Groups in the organization:

  • IT
  • Marketing
  • Leadership
    • IT Leaders
    • Marketing Leaders

Enable for selected groups: you selected the Leadership group. The Device Trust policy will be enabled for all users from Leadership (including IT Leaders and Marketing Leaders).

Enable for all users but exclude selected groups of users: you selected Leadership. The Device Trust policy will be enabled for all users, except for everyone in the Leadership group (including IT Leaders and Marketing Leaders).

Device Trust Audit Mode

Audit mode allows you to test your device trust configuration without risk of impacting your users; users will be able to login without any impact on their experience, except for Box use via mobile browser. This setting could also be used to monitor access on your Box instance.

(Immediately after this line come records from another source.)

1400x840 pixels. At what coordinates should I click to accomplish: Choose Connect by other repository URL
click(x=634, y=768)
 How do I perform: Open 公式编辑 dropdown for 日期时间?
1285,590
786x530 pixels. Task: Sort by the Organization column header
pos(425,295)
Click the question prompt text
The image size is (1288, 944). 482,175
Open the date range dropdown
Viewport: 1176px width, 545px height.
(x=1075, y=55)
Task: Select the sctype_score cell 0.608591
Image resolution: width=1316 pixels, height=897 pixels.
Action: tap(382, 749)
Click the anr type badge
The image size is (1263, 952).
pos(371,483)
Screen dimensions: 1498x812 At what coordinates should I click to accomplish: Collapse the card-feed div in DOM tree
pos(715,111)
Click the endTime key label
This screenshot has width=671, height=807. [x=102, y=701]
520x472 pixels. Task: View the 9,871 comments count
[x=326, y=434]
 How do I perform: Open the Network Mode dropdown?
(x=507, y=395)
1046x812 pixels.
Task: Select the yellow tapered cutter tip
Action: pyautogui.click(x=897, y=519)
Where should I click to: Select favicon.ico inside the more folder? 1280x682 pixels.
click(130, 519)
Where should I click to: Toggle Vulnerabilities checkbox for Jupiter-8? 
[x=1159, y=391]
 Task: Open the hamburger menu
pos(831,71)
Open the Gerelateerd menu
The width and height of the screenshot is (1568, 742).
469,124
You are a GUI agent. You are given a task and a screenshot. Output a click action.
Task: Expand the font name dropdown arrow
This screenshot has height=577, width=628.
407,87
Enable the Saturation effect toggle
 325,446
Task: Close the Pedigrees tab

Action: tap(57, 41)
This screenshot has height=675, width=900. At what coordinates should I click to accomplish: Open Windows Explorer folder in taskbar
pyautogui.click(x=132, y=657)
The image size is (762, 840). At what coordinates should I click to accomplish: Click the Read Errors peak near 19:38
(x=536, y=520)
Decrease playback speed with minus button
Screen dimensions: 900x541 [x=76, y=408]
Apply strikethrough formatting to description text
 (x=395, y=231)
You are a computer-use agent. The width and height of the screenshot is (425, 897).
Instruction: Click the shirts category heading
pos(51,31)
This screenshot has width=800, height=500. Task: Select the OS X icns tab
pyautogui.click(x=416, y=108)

To monitor devices access:

  • Reports can be generated in Admin Console Reports User Activity (select the Failed Device Trust Check under Login)
  • Logs are available in Box Events Stream
Device Trust Requirements

Defines the requirements that devices must meet to use Box on those devices.

Require all devices meet the following security requirements for access to

Defines what Box apps are subject to this policy. Select one or more Box applications for which you want to enforce device trust ownership and/or security requirements. (If you do not enable any application, then users will be able to access that app without being required to meet device trust requirements.)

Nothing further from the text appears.